Mr Saakashvili was detained on a Kiev rooftop on Tuesday but supporters dragged him free from a police van and set up a protest camp with him at its centre outside the Ukrainian parliament.

At about 6am on Wednesday, police officers raided the camp to arrest Mr Saakashvili, whom Ukrainian prosecutor general Yuri Lutsenko accuses of conspiring with a pro-Russian oligarch to seize power through street protests.

Several protesters and police were hurt in the ensuing scuffles, but Mr Saakashvili again evaded capture and refused to answer questions at the prosecutor general’s office, insisting instead that investigators come to the tent camp.

After leading Georgia for almost a decade, Mr Saakashvili became governor of Ukraine’s Odessa region in 2015 on the invitation of the country’s president, Petro Poroshenko.

Mikheil Saakashvili supporters set up a barricade in their tent camp near of parliament building in Kiev, Ukraine. Photograph: Stepan Franko/EPA
Mikheil Saakashvili supporters set up a barricade in their tent camp near of parliament building in Kiev, Ukraine. Photograph: Stepan Franko/EPA

He resigned the following year, however, and accused Mr Poroshenko and allies like Mr Lutsenko of blocking reforms and protecting powerful politicians and businessmen from the anti-corruption drive demanded by protesters during Ukraine’s 2013-14 revolution.

“I appeal to Poroshenko: Why do you need these provocations?” Mr Saakashvili wrote on Facebook following the raid on his camp.

“Don’t attack and don’t force people to defend themselves! It’s a peaceful protest! Has experience taught you nothing?” he wrote, referring to the deadly clashes in Kiev that prompted pro-Kremlin ex-president Viktor Yanukovich to flee to Russia in 2014.

Deadline

Mr Lutsenko gave Mr Saakashvili until Wednesday evening to surrender, but the leader of Georgia’s 2003 Rose Revolution only urged more people to join a camp where his supporters have built makeshift barricades and gathered mounds of rocks to hurl at police if they attempt another raid.

The combination of heavy-handedness and incompetence shown by the security services in recent days has further weakened their standing among Ukrainians, and fuelled concerns among Kiev’s allies.

“We are following developments closely.

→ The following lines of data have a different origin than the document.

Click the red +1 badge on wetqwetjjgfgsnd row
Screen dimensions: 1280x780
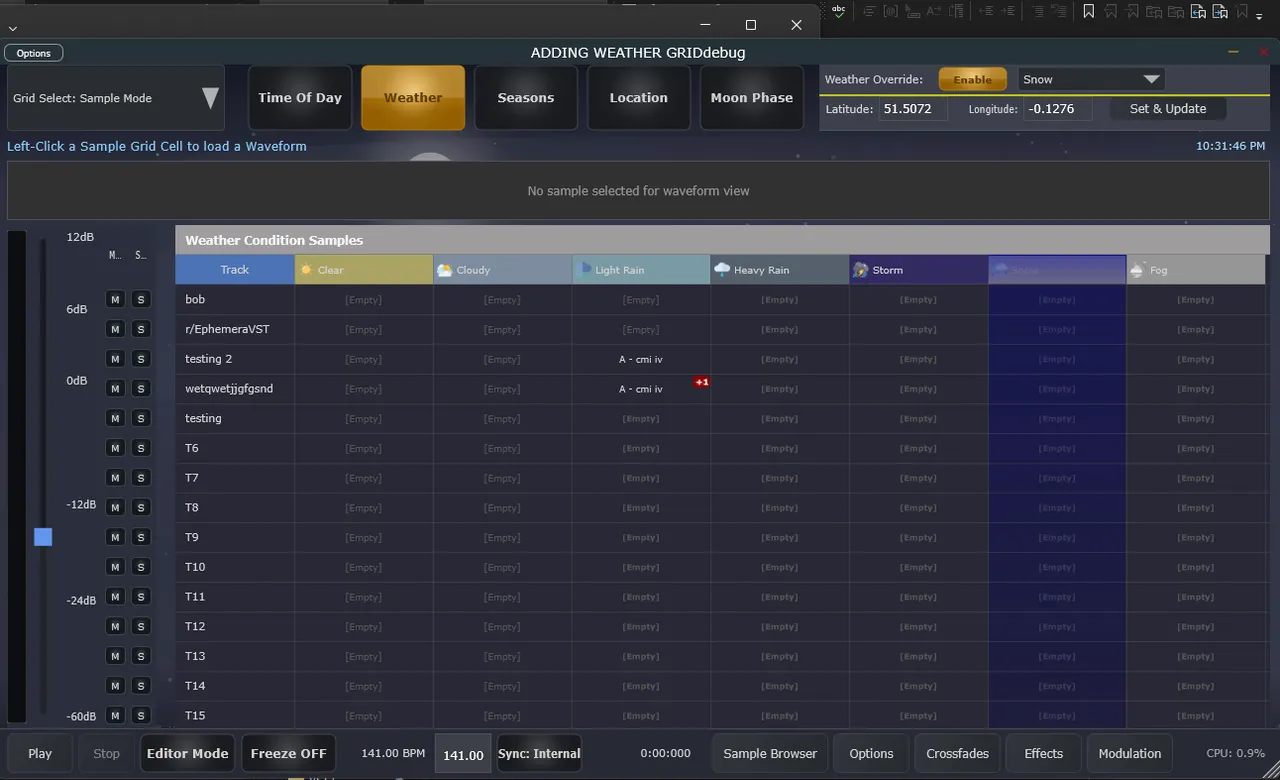pyautogui.click(x=702, y=382)
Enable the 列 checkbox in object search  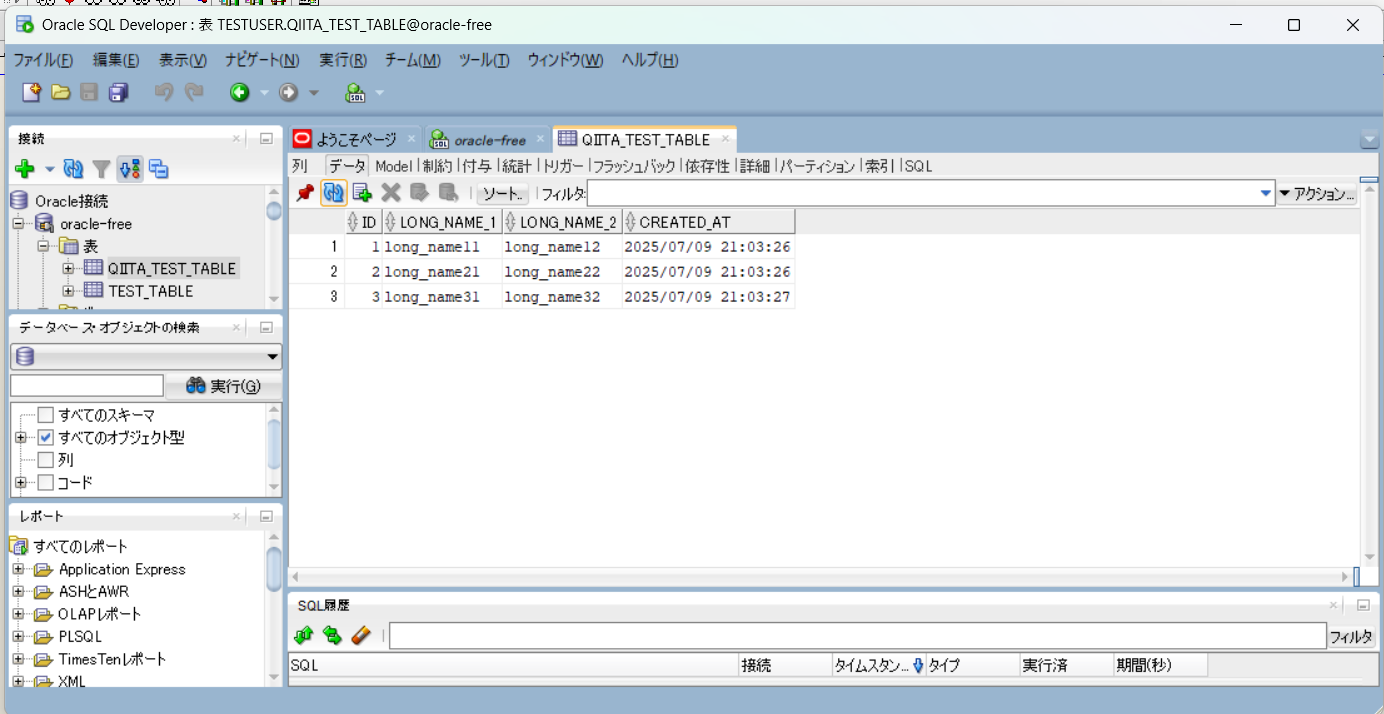coord(44,459)
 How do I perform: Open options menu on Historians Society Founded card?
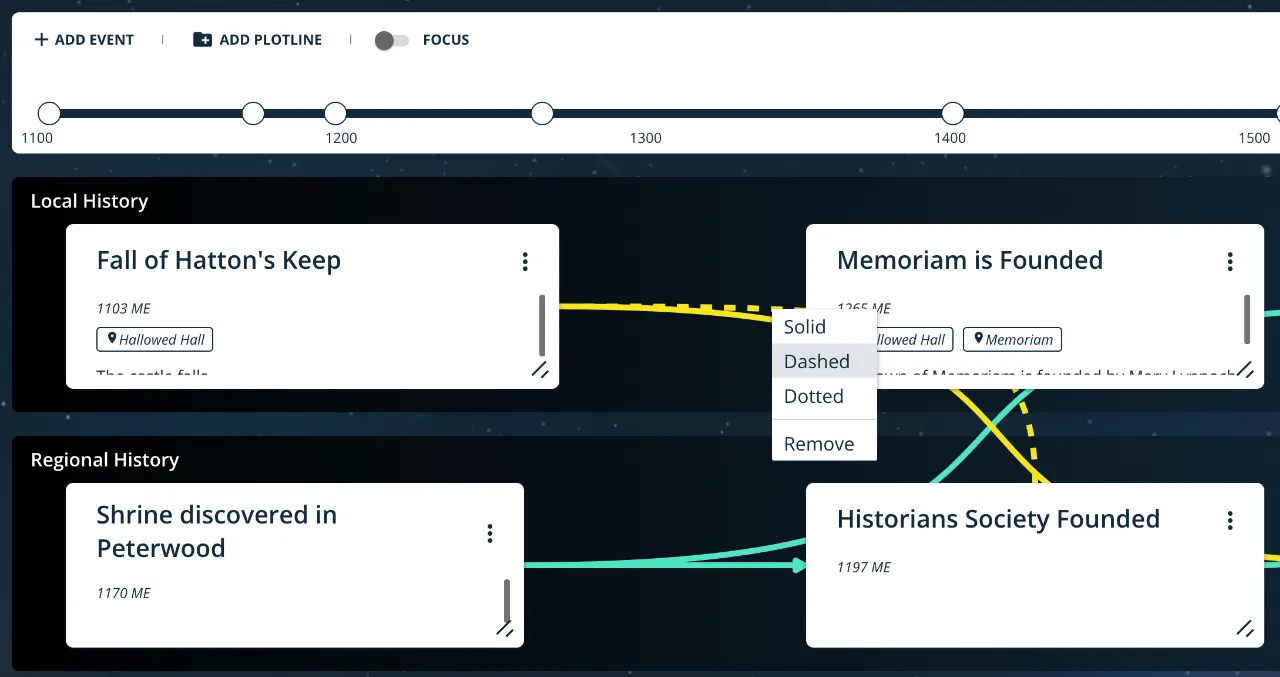click(1230, 519)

We call on all to fully respect and support the constitutional and legal order of Ukraine, adhere to the rights and responsibilities of peaceful protest, and refrain from attempts at destabilisation,” ambassadors in Kiev from G7 states said in a joint statement on Wednesday.

The pursuit of Mr Saakashvili, who claims to be the victim of political persecution, comes as Ukraine’s new national anti-corruption bureau (Nabu) accuses Mr Lutsenko and the security services of sabotaging its work.

“The fight against corruption is a key element in the development of EU-Ukraine relations, upon which the success of other reforms rests,” the EU said in a statement, which referred to Nabu’s claim that the prosecutor general’s office had wrecked an undercover operation to catch bribe-taking officials.

On Monday, the US state department said Nabu’s travails appeared “to be part of an effort to undermine independent anti-corruption institutions that the United States and others have helped support. They undermine public trust and risk eroding international support for Ukraine.